The doorbell rang again. American impatience. I looked through the front door’s peephole before turning the handle. Ha, “handle.” Force of habit. I didn’t need to see to know who was on the other side.

“Paul,” I said, swinging it open. Beneath his new wrinkles and the pinch of salt in his hair, I still saw the bright-eyed, handsome 22-year-old I plucked from Annapolis. Ha, “SALT.”

“Howdy, old friend. I didn’t wake you up, did I?” Paul cheerfully replied.

“No, I was just having breakfast.”

“Gosh, I hope it’s not that ‘Homestyle Very American Stew’ you used to make. Remember when we used to eat that stuff three times a day?”

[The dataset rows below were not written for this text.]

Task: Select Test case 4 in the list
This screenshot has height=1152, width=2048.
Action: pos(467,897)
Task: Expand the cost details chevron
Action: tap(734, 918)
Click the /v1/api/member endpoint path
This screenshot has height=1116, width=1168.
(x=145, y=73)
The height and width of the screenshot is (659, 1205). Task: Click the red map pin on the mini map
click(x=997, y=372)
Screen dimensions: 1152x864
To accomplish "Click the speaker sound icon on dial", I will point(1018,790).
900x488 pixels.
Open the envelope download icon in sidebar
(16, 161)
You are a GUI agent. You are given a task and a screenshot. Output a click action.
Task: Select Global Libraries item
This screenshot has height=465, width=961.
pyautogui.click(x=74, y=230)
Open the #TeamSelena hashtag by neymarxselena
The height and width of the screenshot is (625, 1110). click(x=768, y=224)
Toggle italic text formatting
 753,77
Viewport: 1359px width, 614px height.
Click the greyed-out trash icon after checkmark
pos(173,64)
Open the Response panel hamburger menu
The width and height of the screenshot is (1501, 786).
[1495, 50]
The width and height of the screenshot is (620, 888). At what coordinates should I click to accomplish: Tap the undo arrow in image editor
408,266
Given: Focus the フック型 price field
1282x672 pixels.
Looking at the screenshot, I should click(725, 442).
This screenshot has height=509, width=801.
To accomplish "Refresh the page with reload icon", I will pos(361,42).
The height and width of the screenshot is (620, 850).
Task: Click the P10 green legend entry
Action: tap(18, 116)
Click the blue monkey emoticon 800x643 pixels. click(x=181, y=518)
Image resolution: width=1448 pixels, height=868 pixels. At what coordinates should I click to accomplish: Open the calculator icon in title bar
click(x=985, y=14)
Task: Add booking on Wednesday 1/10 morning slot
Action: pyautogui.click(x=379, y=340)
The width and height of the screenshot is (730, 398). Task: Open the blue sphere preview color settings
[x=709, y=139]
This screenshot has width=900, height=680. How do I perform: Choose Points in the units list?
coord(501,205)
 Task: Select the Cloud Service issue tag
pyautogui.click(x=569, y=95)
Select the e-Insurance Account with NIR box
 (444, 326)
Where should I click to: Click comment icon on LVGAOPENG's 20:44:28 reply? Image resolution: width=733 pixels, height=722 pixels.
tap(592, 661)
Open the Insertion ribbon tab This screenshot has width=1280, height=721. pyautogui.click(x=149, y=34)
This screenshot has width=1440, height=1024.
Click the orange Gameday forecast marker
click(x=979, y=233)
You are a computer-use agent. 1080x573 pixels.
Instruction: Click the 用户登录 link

He was thinking of my beetroot borscht, which I would call deliciously austere. I’m surprised when the man remembers anything from those years we spent together.

Paul was recruited after I advertised a typical American capitalist reading group, and interestingly, he was the only one to show up. I was surprised he didn’t catch on to the ruse, as we didn’t do any reading. I also didn’t speak English at the time and required that he learn Russian so that we could converse, but it must have been my praise of the bourgeoisie that kept him from suspecting anything. Soon enough, Paul was a highly trained agent under complete psychophysiological control of the KGB. Though victory was in my grasp, I lost contact with the Kremlin at around the same time and was thus compelled to use Paul for other things, like fetching my groceries from the disgusting displays of excess Americans call “supermarkets” and watching episodes of Hogan’s Heroes with me. Boy, did that Colonel Klink make us laugh!

Then, Paul’s family started poking around, wondering where he’d gone, so I had to force the man to covertly execute his own parents. I wanted to keep Nippers alive, his family cat, but we couldn’t take any chances if we wished to remain together. I was eventually so wracked with guilt that I ended it, waking him up to a state of selective amnesia and vowing to never activate him again.

“What are you doing here, Paul?” I asked.

“Well, I wanted to tell you I’m moving. Diane and I are going to Maine.” Diane is a divorced barmaid Paul married who apparently doesn’t mind that her husband can’t remember the majority of the events of his life. 

“I hear it’s nice. I’m excited to see it for the first time.” Paul didn’t know that he and I had been there once before, and shared a beautiful weekend antiquing. I couldn’t bear to hear him talk this way. Before I could even think, I spoke:

“The Cossacks will ride.” 

Paul’s eyes widened, and his face calmed. He replied: “Что делать?”